Wild life in Australia
In their native Australia, budgerigars roam the dry interior in large nomadic flocks, following rain and the seeding of grasses. Their natural green and yellow coloring, broken up by fine black bars, camouflages them among foliage. They breed quickly when conditions are good, an adaptation to the unpredictable desert climate.
Diet and care
Budgies are seed and plant eaters. As pets they do best on a balanced diet of quality seed or pellets plus fresh vegetables and leafy greens, with cuttlebone for calcium. They are active birds that need room to fly, toys to chew, and daily companionship, as they can become bored or stressed if kept alone without attention.
Colors and popularity
Generations of selective breeding have created budgies in blue, white, gray, violet, and many patterns far beyond the wild green. Combined with their small size, low cost, friendly nature, and ability to mimic speech, this variety has made the budgerigar the most widely kept pet bird on the planet.
Research notes
Figures for budgerigars (Melopsittacus undulatus) come from field studies, museum records, and conservation assessments that do not always agree on exact averages.
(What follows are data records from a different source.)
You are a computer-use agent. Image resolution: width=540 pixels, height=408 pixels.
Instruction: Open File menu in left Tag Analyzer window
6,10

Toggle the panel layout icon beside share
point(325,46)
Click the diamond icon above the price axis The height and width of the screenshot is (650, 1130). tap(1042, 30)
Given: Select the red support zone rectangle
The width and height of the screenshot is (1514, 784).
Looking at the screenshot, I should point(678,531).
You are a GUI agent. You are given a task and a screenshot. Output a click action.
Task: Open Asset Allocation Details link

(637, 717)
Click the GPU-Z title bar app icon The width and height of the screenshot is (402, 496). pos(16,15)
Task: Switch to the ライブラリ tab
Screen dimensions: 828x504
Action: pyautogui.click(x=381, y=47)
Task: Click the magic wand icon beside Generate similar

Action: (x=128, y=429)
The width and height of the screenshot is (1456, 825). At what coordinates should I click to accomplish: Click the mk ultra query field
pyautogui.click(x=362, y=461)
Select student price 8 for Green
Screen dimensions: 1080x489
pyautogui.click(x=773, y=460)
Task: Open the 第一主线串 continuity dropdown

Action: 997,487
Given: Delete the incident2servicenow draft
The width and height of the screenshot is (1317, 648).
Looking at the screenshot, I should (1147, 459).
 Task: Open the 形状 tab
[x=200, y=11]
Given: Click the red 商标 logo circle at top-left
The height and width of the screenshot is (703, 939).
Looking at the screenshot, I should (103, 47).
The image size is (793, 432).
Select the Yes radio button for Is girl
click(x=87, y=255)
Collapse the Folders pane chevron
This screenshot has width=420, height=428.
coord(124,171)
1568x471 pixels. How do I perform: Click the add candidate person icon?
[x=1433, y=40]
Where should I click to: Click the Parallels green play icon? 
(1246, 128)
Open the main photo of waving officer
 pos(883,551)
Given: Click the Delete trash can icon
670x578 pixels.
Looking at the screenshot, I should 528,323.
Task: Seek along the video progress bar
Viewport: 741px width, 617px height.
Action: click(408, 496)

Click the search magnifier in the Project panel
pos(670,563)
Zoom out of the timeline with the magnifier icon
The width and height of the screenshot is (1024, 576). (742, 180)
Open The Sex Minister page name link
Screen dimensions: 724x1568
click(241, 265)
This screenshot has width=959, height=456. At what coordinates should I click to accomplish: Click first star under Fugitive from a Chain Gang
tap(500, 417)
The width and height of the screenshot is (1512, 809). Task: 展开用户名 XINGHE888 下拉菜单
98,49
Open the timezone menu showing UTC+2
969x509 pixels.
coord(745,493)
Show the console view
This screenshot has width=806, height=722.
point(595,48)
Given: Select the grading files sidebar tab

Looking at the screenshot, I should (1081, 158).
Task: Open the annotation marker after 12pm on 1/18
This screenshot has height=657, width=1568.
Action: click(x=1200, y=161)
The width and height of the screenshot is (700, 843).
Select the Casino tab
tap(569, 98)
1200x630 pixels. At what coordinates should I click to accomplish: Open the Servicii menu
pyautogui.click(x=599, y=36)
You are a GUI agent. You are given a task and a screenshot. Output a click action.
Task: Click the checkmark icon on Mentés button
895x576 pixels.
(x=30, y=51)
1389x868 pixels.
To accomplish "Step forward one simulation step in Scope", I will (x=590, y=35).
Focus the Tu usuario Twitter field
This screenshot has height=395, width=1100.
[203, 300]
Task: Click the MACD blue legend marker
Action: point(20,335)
Prefer ranges over single-point claims, and check whether a source describes wild, captive, or mixed populations.
Practical takeaways
If you encounter budgerigars in the wild, prioritise distance and local guidance. If you care for related domestic or captive animals, match diet and housing to species needs rather than generic pet advice. Share accurate status information (Least Concern) when discussing conservation.
Sources
FAQs
Budgerigar: Key Facts & Natural History?
The budgerigar, or budgie, is a small, social parrot from Australia and the most popular pet bird in the world. Wild budgies are green and yellow with black barring, while captive breeding has produced blues, whites, and many other colors. Intelligent and affectionate, budgies can learn to mimic speech and typically live 5 to 8 years, sometimes longer with good care.
What is the scientific name of the budgerigar?
Melopsittacus undulatus
What do budgerigars eat?
Herbivore (grass seeds, plants)
Where do budgerigars live?
Dry inland scrub and grassland (wild)
Are budgerigars endangered?
Listed here as Least Concern. Check IUCN and national lists for the latest assessment.